» **DOCUMENT SEGMENT**:
________________

My arguments start from humbler conditions. Years ago my computer sat on my front table, plugged into a floor socket. I feared my family would bump into the cord and pull the computer off the table, breaking it. I now describe the table: 3 x 5 feet, three wooden boards on top, legs with certain carvings, chipped paint with the wood surface showing through with indefinitely many distances between points on the chipped flecks, two cracks, one crack seven feet from the fireplace, eleven feet from the kitchen, 238,000 miles from the moon, a broken leaf on the mid board of the top…..You get the idea that there is no finite description of the table — assuming for example continuous spacetime.

So I invented a solution. I jammed the cord into one of the cracks and pulled it tight so that my family would not be able to pull the computer off the table. Now it seems to me that there is no way to turn this Herculian mental performance into an algorithm. How would one bound the features of the situation finitely? How would one even list the features of the table in a denumerably infinite list? One cannot. Thus it seems to me that no algorithm was performed. As a broader case, we are all familiar with struggling to formulate a problem. Do you remotely think that your struggle is an effective "mechanical" or algorithmic procedure? I do not. I also do not know how to prove that a given performance is not algorithmic. What would count as such a proof? So I must leave my conviction with you, unproven, but powerful I think. If true, then the mind is not a machine.

The third view of mind and consciousness, which I tentatively favor, is that it is related to quantum behavior. The standard physicist's answer is that quantum effects cannot occur at body temperature. Indeed, Schrodinger says this, then says of consciousness, "I am become God". However, recent theorems in quantum computing, and facts about cells cast doubt on this conclusion. The theorems show that, if measurements are made and work is done on a quantum computer, its qubits can remain "quantum coherent" when they should "decohere" towards classical behavior. Thus, if work is done on a system, parts of it may remain quantum coherent at body temperature in principle.

________________

» **DATA EXTRACTS**:
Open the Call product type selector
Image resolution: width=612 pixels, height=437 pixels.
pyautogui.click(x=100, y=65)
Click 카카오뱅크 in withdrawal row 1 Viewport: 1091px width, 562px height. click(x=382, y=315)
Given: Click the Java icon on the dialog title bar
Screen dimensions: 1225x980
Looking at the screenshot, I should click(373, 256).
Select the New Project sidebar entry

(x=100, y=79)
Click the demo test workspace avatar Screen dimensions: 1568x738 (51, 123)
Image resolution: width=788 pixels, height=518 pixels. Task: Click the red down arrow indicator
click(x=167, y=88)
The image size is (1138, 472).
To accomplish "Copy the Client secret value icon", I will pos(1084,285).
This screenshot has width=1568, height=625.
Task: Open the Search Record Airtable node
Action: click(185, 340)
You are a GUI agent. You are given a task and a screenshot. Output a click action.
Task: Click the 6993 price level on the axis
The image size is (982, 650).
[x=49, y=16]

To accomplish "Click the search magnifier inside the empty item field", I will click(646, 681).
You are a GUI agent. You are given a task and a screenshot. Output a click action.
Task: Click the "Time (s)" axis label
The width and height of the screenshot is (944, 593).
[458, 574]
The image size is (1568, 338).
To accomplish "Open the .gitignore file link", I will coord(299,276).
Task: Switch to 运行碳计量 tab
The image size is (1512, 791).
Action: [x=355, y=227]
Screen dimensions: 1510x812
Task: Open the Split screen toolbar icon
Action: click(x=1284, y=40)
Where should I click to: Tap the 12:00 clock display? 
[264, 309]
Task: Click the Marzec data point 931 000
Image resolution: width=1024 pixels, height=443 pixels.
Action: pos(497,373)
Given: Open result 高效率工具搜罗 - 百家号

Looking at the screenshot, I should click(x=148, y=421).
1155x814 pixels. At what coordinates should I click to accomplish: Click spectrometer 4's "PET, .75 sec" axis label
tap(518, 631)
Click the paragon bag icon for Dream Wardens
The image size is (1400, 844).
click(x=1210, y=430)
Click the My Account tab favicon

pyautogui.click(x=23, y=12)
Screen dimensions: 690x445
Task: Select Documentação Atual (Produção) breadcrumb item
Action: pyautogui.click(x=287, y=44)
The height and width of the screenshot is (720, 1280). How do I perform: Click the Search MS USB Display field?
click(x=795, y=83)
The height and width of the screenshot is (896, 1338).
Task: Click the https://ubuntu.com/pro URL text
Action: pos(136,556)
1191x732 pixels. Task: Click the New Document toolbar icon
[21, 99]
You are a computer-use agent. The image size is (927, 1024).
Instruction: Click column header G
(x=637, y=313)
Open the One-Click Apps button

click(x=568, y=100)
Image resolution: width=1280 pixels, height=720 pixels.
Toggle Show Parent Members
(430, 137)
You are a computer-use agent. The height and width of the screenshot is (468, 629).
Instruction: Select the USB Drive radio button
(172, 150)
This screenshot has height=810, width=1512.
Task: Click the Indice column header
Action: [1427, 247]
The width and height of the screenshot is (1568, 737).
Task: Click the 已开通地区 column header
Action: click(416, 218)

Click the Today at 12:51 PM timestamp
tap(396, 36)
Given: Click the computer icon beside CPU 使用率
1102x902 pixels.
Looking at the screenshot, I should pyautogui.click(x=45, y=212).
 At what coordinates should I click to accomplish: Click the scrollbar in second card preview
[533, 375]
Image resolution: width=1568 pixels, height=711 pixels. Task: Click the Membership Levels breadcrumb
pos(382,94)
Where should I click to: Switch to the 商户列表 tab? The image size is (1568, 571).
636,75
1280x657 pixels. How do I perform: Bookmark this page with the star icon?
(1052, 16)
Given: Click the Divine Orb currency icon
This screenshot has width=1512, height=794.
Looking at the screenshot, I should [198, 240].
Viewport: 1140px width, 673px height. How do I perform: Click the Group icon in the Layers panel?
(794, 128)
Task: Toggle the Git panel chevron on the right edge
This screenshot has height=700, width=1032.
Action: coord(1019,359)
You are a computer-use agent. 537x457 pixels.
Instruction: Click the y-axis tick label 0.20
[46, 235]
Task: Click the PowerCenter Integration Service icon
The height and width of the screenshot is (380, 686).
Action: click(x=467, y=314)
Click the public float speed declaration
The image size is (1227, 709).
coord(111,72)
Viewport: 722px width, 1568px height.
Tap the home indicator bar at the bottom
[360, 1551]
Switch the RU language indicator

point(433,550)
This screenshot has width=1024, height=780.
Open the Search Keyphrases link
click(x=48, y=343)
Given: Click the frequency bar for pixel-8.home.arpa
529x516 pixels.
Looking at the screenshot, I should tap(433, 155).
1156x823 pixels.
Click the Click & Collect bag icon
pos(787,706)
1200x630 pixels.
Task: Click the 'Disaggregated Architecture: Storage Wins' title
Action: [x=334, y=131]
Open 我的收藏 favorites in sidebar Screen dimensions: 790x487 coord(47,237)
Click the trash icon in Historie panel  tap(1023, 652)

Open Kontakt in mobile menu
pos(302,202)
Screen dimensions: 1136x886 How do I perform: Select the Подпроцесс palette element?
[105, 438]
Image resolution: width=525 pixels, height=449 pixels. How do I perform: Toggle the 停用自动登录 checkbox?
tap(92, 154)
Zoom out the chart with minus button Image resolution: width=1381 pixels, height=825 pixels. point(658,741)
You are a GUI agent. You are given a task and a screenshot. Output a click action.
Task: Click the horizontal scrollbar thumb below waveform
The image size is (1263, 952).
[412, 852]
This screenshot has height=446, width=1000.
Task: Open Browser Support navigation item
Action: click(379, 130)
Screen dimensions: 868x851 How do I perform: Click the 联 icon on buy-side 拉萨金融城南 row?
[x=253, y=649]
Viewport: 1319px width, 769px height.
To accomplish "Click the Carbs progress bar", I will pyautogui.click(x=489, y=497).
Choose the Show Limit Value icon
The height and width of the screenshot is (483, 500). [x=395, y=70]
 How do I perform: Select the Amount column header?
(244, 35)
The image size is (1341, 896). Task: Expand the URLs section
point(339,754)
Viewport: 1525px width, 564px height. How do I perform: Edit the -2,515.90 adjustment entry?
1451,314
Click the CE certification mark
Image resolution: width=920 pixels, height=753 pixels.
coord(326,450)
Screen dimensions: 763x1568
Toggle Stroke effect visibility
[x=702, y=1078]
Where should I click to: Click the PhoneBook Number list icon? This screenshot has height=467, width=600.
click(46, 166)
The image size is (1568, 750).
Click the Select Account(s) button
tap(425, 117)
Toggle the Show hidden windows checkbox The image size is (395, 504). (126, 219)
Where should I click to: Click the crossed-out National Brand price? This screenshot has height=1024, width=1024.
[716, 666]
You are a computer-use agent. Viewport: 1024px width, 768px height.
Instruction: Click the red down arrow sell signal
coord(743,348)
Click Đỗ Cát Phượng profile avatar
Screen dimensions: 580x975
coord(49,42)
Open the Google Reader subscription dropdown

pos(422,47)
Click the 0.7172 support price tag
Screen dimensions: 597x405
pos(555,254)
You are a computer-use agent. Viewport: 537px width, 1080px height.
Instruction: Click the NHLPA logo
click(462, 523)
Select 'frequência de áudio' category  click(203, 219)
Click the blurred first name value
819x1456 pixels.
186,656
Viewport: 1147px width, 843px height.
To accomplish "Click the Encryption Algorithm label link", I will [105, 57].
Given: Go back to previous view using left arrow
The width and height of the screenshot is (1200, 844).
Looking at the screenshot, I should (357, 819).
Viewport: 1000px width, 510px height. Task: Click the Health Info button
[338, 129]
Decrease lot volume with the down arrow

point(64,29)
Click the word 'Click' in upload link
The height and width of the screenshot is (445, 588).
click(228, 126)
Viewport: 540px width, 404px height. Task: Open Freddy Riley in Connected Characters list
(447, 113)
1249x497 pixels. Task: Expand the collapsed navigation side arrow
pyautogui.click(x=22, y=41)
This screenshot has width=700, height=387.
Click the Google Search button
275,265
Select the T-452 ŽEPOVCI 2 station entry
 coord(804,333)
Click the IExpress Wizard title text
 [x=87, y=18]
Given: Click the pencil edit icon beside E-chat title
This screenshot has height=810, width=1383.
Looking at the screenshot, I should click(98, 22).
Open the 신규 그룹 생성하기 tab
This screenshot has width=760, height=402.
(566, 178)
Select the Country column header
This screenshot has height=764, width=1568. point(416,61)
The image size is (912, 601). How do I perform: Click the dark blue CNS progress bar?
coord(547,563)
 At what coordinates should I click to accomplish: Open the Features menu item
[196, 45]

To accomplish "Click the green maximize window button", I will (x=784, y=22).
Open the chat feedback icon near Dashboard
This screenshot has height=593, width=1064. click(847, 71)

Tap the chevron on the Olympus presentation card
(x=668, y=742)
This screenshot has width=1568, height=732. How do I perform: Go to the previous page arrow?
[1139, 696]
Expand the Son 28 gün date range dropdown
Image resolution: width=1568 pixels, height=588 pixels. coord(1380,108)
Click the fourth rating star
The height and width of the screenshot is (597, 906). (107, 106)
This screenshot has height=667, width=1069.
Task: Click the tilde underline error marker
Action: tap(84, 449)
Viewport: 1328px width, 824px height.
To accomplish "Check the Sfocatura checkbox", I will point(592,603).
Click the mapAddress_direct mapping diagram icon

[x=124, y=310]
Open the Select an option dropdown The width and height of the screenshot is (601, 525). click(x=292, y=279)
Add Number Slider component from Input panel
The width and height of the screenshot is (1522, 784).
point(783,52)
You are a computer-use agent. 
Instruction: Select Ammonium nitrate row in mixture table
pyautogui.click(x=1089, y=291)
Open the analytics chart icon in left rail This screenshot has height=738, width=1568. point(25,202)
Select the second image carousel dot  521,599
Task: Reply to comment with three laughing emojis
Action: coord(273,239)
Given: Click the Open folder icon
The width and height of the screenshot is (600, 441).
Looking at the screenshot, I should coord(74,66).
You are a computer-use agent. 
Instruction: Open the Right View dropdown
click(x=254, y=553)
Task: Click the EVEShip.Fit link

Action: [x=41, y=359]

________________

Reproduce the part of the passage on the mind and algorithms that opens with the words "So I invented" and closes with "not a machine.". The items have no connection to the passage on the mind and algorithms.

» **COMPLETED TASK**:
So I invented a solution. I jammed the cord into one of the cracks and pulled it tight so that my family would not be able to pull the computer off the table. Now it seems to me that there is no way to turn this Herculian mental performance into an algorithm. How would one bound the features of the situation finitely? How would one even list the features of the table in a denumerably infinite list? One cannot. Thus it seems to me that no algorithm was performed. As a broader case, we are all familiar with struggling to formulate a problem. Do you remotely think that your struggle is an effective "mechanical" or algorithmic procedure? I do not. I also do not know how to prove that a given performance is not algorithmic. What would count as such a proof? So I must leave my conviction with you, unproven, but powerful I think. If true, then the mind is not a machine.